It has been four years since West Haven High School senior Suidy Jimenez lived with her mother, and two years since she has seen her. It has been five months since her mother was arrested for trying to cross the border, then put into a Houston detainee facility. To Jimenez, President Barack Obama’s executive order on immigration, announced last night, is a beacon of hope.

“I can name many occasions where I wish I could have my mother near me, cheering me on,” Jimenez said. “It’s very frustrating, because there’s nothing we can actually do but pray and seek legal assistance.”

In a nationally televised speech last night, Obama announced that undocumented immigrants will be eligible to apply to stay in the U.S. for a period of three years without fear of deportation, provided they fulfill certain requirements. They must have lived in the U.S. for more than five years, have children who are American citizens or legal residents, pass a criminal background check and be willing to pay their taxes in full. Those who satisfy these requirements will be granted Social Security cards.

“The important thing is not so much this speech but the movement,” said Megan Fountain ’07, Unidad Latino en Acción organizer. “These are the speeches that they’ve prepared for the media, so there are certainly details that are underneath this speech.”

Fountain went on to suggest that the Obama administration should ensure that Immigration and Customs Enforcement does not collaborate with police departments that have committed civil rights violations.

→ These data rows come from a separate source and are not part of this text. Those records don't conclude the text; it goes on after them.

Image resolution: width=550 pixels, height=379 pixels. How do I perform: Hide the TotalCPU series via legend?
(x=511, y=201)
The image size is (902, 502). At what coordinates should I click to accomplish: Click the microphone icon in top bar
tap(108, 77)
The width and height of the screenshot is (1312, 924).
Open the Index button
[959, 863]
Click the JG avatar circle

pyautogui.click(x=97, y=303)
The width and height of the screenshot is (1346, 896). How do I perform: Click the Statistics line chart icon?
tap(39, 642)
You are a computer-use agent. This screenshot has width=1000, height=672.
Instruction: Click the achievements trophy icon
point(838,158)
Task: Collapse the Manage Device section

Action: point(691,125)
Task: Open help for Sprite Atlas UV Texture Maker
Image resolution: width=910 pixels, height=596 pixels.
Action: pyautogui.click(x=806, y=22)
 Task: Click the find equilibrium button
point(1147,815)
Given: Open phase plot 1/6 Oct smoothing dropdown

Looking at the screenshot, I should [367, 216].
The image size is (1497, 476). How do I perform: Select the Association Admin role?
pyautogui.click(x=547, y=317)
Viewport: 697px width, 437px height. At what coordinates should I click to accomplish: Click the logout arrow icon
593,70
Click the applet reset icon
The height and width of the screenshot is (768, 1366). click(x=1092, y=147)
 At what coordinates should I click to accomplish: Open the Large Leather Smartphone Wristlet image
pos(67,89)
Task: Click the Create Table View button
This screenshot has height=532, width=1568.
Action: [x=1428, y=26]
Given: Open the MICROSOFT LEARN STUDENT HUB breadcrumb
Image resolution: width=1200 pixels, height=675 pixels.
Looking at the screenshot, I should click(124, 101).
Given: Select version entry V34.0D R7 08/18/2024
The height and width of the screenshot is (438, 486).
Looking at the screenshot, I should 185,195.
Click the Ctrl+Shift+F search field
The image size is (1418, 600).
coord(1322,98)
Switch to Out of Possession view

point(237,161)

In New Haven, police do not check whether an individual they detain is an undocumented immigrant or not.

The executive order does not apply to those who have recently come to the U.S., nor those who come to this country illegally in the future. In addition, the directive does not grant the right to stay permanently or define a path to American citizenship. Only Congress has the power to make such a law, Obama said.

But for many undocumented immigrants living in New Haven — a city that has long been among the most welcoming of immigrants — the specific ways in which the executive order will impact their lives is still uncertain.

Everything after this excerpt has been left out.